— Instructions for the task —
Begin at the line containing "At what coordinates should I click to accomplish: Push" in the data below and go on through the line containing "Task: Open the accessibility widget button", repeating each line exactly; include both ends and no other line.

*** Begin section ***

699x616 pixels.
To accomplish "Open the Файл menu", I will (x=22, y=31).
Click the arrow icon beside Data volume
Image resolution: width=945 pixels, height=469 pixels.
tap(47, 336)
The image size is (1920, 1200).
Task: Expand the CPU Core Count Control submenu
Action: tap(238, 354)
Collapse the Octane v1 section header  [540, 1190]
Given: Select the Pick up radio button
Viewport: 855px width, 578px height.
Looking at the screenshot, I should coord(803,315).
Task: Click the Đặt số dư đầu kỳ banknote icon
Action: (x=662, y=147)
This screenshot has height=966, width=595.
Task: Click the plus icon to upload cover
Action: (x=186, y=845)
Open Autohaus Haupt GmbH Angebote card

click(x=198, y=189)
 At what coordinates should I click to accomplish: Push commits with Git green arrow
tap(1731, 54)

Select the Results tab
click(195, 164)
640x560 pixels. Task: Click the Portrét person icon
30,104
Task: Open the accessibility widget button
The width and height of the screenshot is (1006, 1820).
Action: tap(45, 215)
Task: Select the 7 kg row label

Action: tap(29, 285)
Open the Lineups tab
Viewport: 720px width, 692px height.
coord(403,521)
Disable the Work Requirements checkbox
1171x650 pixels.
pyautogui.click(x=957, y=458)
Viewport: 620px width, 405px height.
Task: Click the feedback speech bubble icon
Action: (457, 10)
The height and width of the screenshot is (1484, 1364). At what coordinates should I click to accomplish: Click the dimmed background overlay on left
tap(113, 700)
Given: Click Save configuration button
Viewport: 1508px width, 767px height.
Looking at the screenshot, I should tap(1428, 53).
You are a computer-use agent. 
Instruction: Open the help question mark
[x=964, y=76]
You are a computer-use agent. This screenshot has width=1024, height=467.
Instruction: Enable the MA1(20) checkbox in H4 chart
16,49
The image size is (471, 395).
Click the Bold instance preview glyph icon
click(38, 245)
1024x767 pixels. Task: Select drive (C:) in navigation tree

*** End section ***

— Answer to this exercise —
 At what coordinates should I click to accomplish: Push commits with Git green arrow
tap(1731, 54)

Select the Results tab
click(195, 164)
640x560 pixels. Task: Click the Portrét person icon
30,104
Task: Open the accessibility widget button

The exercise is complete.